NATCHEZ, Miss. (WJTV) – U.S. Senator Cindy Hyde-Smith (R-Miss.) introduced legislation to include the Grand Village of the Natchez Indians and Jefferson College into the footprint of the Natchez National Historical Park.
Hyde-Smith introduced the Grand Village of the Natchez Indians and Jefferson College Affiliated Areas Establishment Act in order to elevate the standing of the two sites within the National Park Service (NPS).
The NPS is now undergoing a process to determine the eligibility of the Mississippi sites to be affiliated areas, which the NPS defines as locations that “preserve significant properties outside the National Park System … [and that] draw on technical or financial aid from the National Park Service. Upon a successful determination, this bill would then codify that decision.”

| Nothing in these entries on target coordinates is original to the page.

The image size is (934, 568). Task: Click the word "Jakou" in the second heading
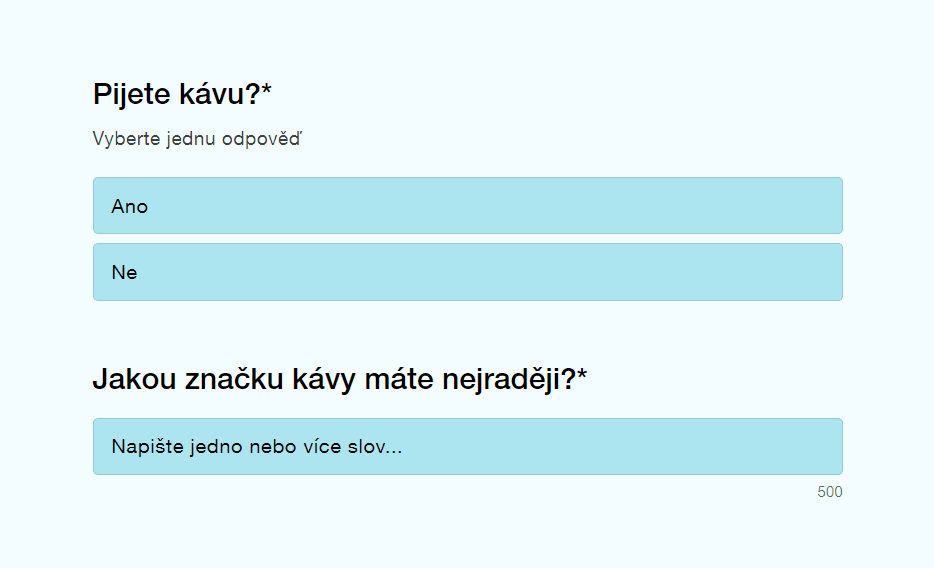point(128,380)
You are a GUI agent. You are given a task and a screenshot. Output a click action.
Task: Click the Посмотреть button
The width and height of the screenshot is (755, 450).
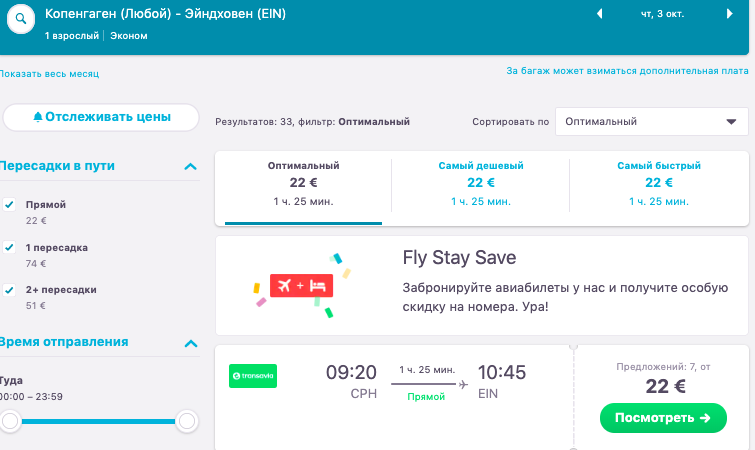(663, 418)
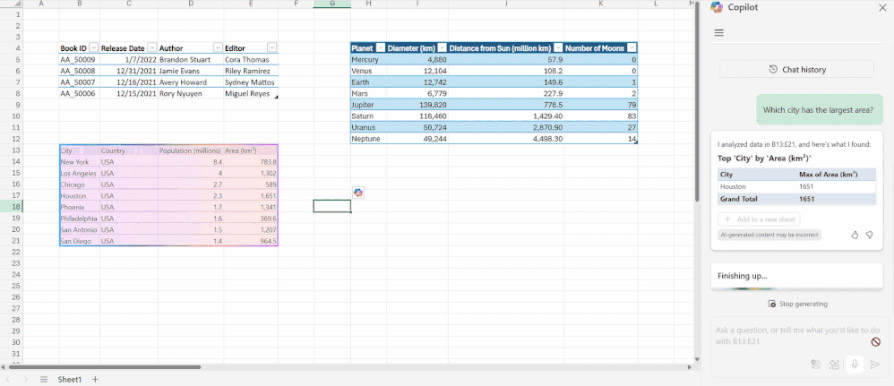Open the Copilot pane hamburger menu
The image size is (894, 386).
click(719, 33)
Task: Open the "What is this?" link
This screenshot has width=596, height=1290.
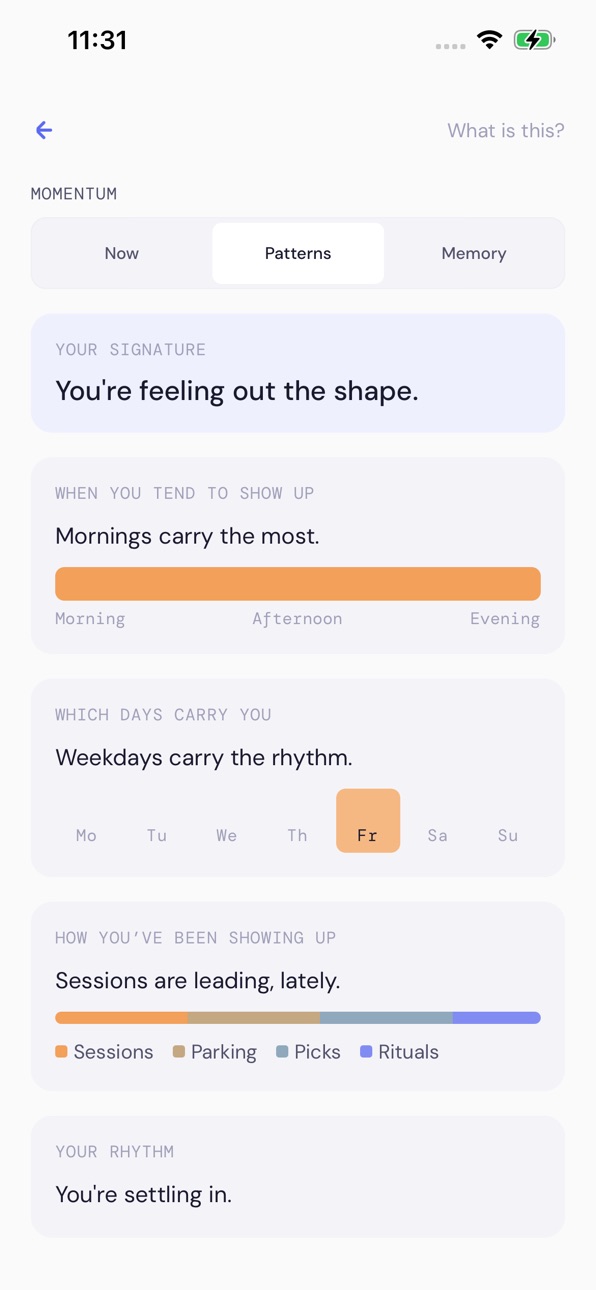Action: coord(506,130)
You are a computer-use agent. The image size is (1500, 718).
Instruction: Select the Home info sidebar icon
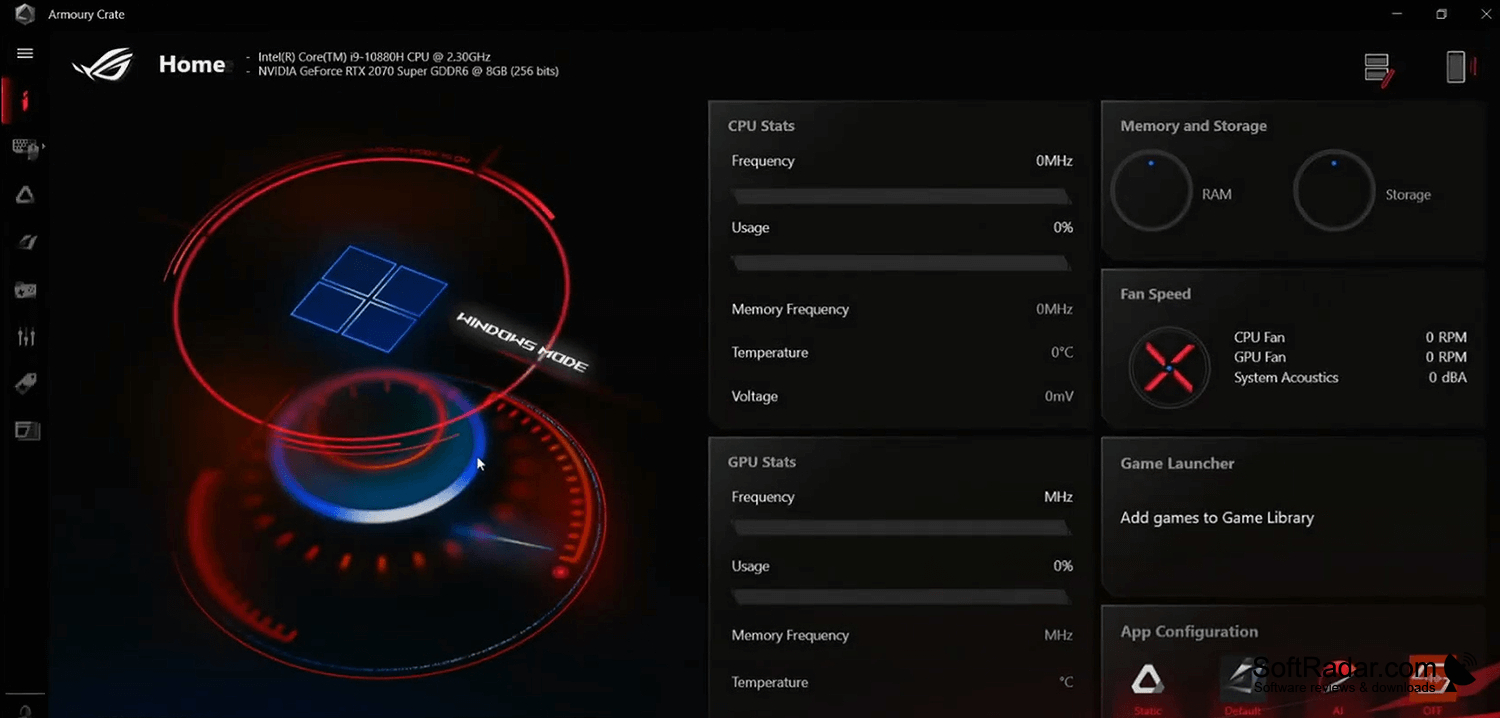(25, 100)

The Grand Village of the Natchez Indians, which is listed as a National Historic Landmark, interprets the story of the Natchez people and their ancestors who inhabited what is now southwest Mississippi from around 700-1730.
Jefferson College, which is listed on the National Register of Historic Places, was founded in 1802 and is the birthplace of Mississippi’s statehood, the state’s first institution of higher learning, and served as a Freedmen’s Bureau site after the Civil War.
The act would direct the NPS to set the boundaries of the affiliated areas and develop a management plan for each within three years.